Pick up the reader comments on browser tabs and the find bar below from the point where they stop, and keep going in the same voice.
— start of Selection —
I agree with some of the comments further up, i hate opening a new window in explorer and having to wait while the same page i was just at loads.
i switch between firebox and opera all the time and i prefer the tabbing in opera, each tab has its own close cross. in firebox i have to select the tab and them press the X on the right hand side = 2 clicks, in opera i press X on the tab i want to close = 1 click, simple things like that add up over time.
the way i prefer to open tabs is to right click on the link and choose open link in new tab, then i don’t end up with a blank page
i also agree with your analysis of the find dialog, i love the fact it is not modal and it is not a popup, and i just type and it works, but i would like it to be up the top in a toolbar or something, it took me ages to find it the first time i used it, i thought i had done something wrong
[quote=”Linklog: Read My Antennæ”]”changeable tab order”
Already fixed in new FF 1.5 Deer Park![/quote]
Hey, Scot, maybe you can join Mozilla/Firefox to make it even better ?
Open community are really great ;)
— end of Selection —
— start of Dataset rows —
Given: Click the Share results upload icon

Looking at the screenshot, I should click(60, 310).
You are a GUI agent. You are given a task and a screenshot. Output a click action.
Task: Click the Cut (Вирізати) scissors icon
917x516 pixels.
— end of Dataset rows —
## Reply to the task
Tabs at the top seems the worst place, of the two options under discussion, to put them. Putting them there would 1) make switching tabs require the longest mouse travel, 2) put a dynamic element above static controls, reversing the container hierarchy 3) create a shifting toolbar that would grow not down into the page space but by shifting controls away from their expected position. Tabs at the top of a preferences dialog makes sense because each tab is a subset, but the controls on a browser are not a subset of the page. They control the browser and the tabs are contained in a browser window. Controls under each tab is conceptually analogous, to me at least, of putting a pen and pencil inside each folder on your desk instead of having one utensil cup on the desk to share among tasks.
Do you like Firefox enough that you’d consider making a donation?
http://www.mozilla.org/foundation/donate.html
Give ’til it hurts.
Undoubtedly you’ve explored some of the many cool extensions such as Adblock. If you haven’t already, check out SpellBound. It’s the forms spell checker we’ve all been waiting for.
http://spellbound.sourceforge.net/
i must add one to the list and remove one ;)
1: i personally love the find ui in firefox… im one to move the address bar next to the top level menu’s remove the bookmark toolbar, and standard toolbar. one thing i cant stand of must browsers (or lots of ui’s for that matter) is they insist on putting 500 toolbars on the top of your window giviing you even less realestate to do what your trying to do … (browse the internet …)
the find being on the bottom i find to be out of the way, as it should be. its not something you use every 3 seconds like your back/forward buttons or the address bar.. and when you are searching for stuff it generally is near the bottom when you search down.
my 1 firefox complaint:
platform menu incosistencies.
i run linux at home and windows at work. in linux you have
Edit -> Preferences
in Windows you have
Tools -> Options
first time i noticed this i did a double take going “WTF”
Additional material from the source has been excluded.